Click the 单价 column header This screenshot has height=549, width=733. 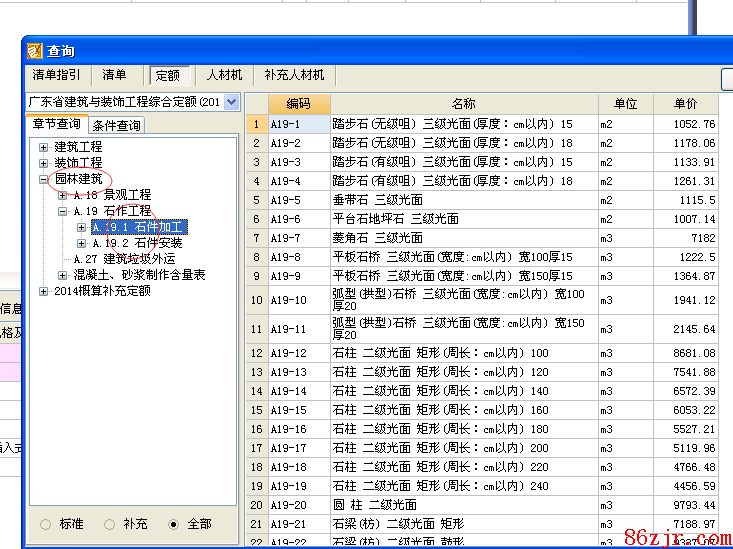click(685, 104)
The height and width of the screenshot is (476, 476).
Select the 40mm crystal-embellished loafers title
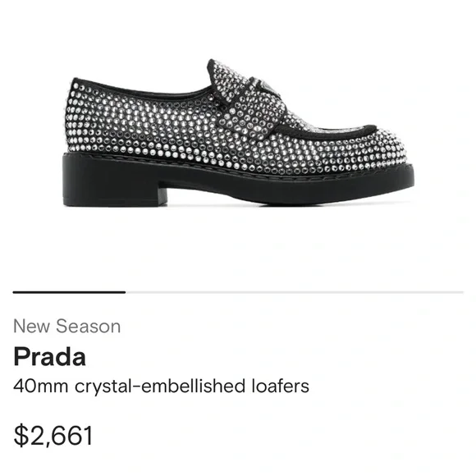click(x=161, y=387)

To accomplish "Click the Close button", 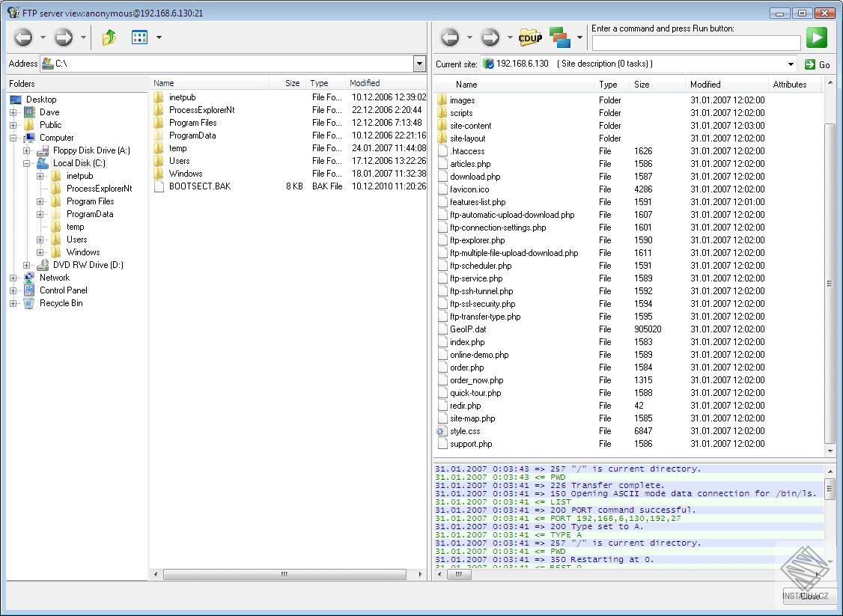I will (809, 597).
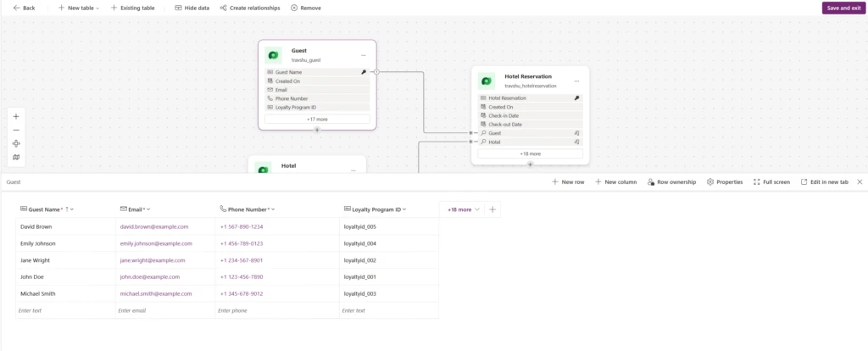This screenshot has width=868, height=351.
Task: Select Create relationships in toolbar
Action: [251, 8]
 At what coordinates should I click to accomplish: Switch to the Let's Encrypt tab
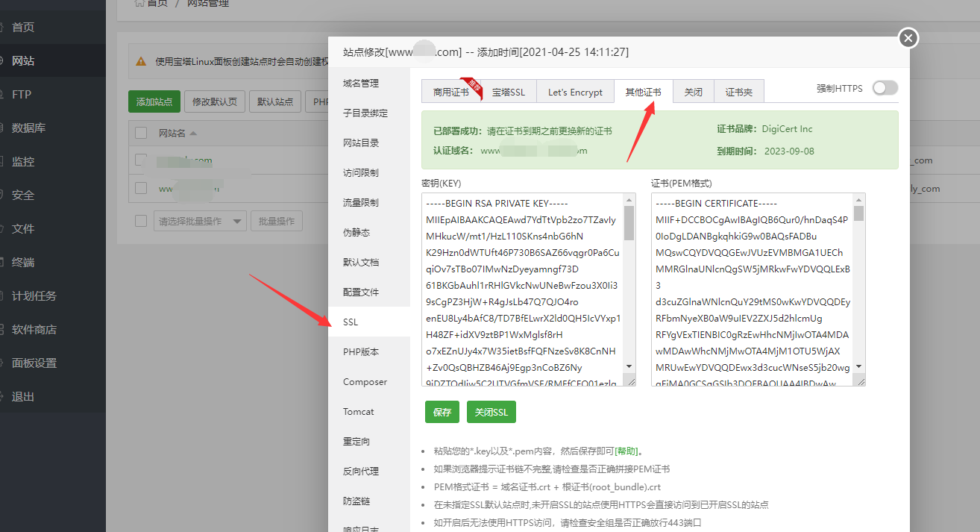pos(575,92)
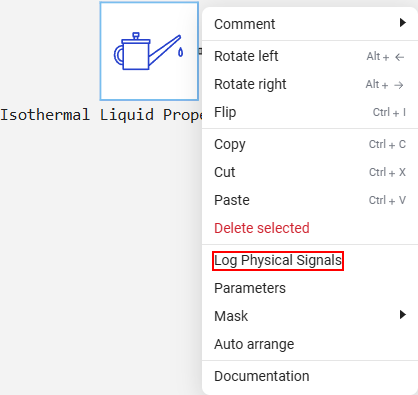Click the right arrow shortcut icon beside Rotate right
418x395 pixels.
pyautogui.click(x=399, y=85)
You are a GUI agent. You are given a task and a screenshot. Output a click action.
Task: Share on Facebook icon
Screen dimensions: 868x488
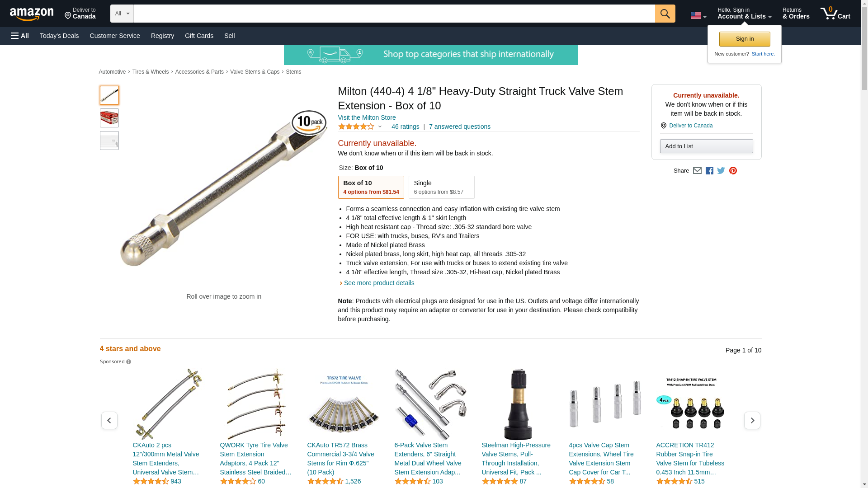coord(709,171)
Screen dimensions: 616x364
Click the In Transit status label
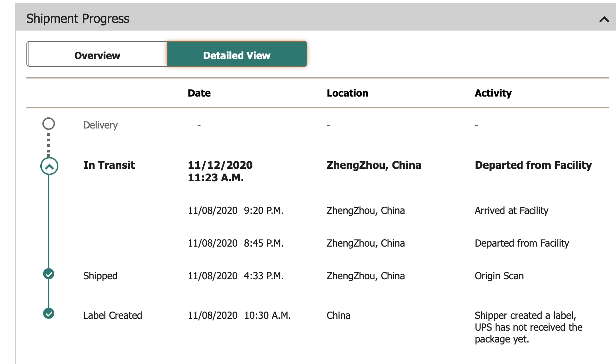click(109, 165)
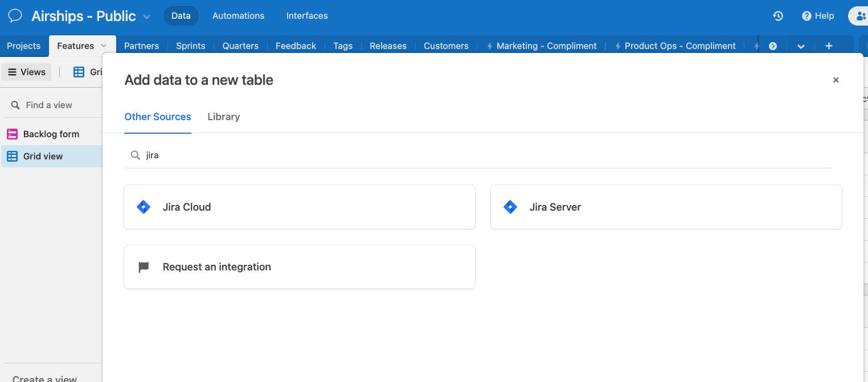Switch to the Library tab
868x382 pixels.
[x=223, y=117]
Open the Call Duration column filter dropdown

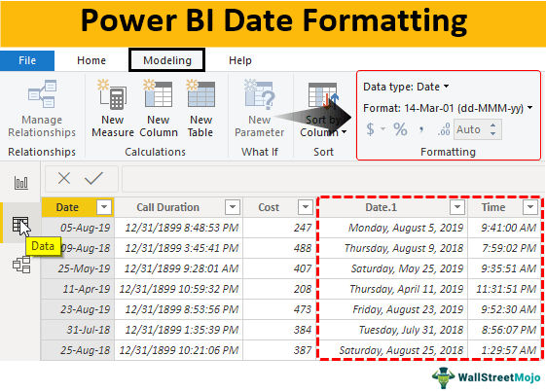[x=233, y=207]
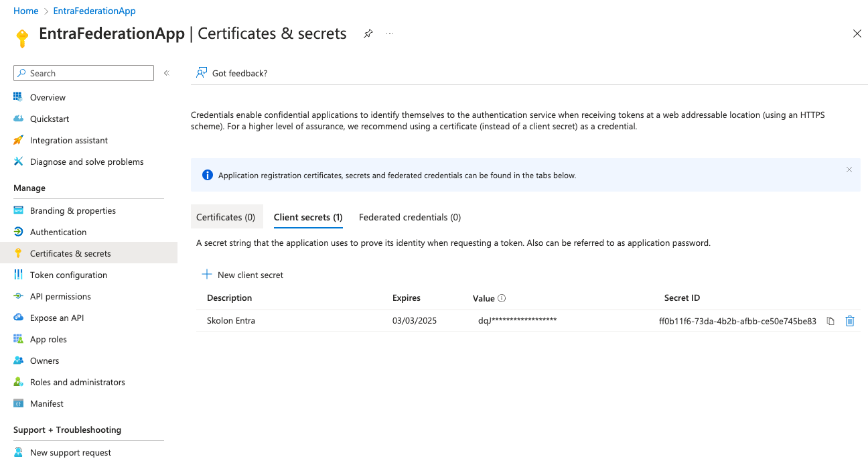Open the Manifest editor
The width and height of the screenshot is (868, 471).
click(x=46, y=403)
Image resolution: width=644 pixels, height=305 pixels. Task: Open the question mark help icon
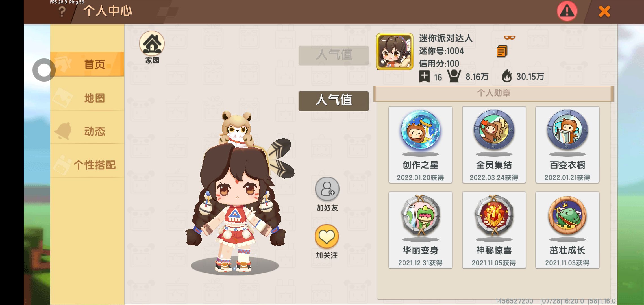click(62, 12)
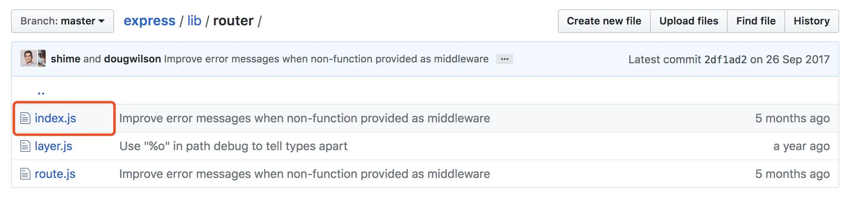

----

Exclude the pictures from the copy. Retype exactly the lines running from the one containing "Image resolution: width=644" through the last line of the listing.

Image resolution: width=644 pixels, height=305 pixels. Task: Open the question mark help icon
click(62, 12)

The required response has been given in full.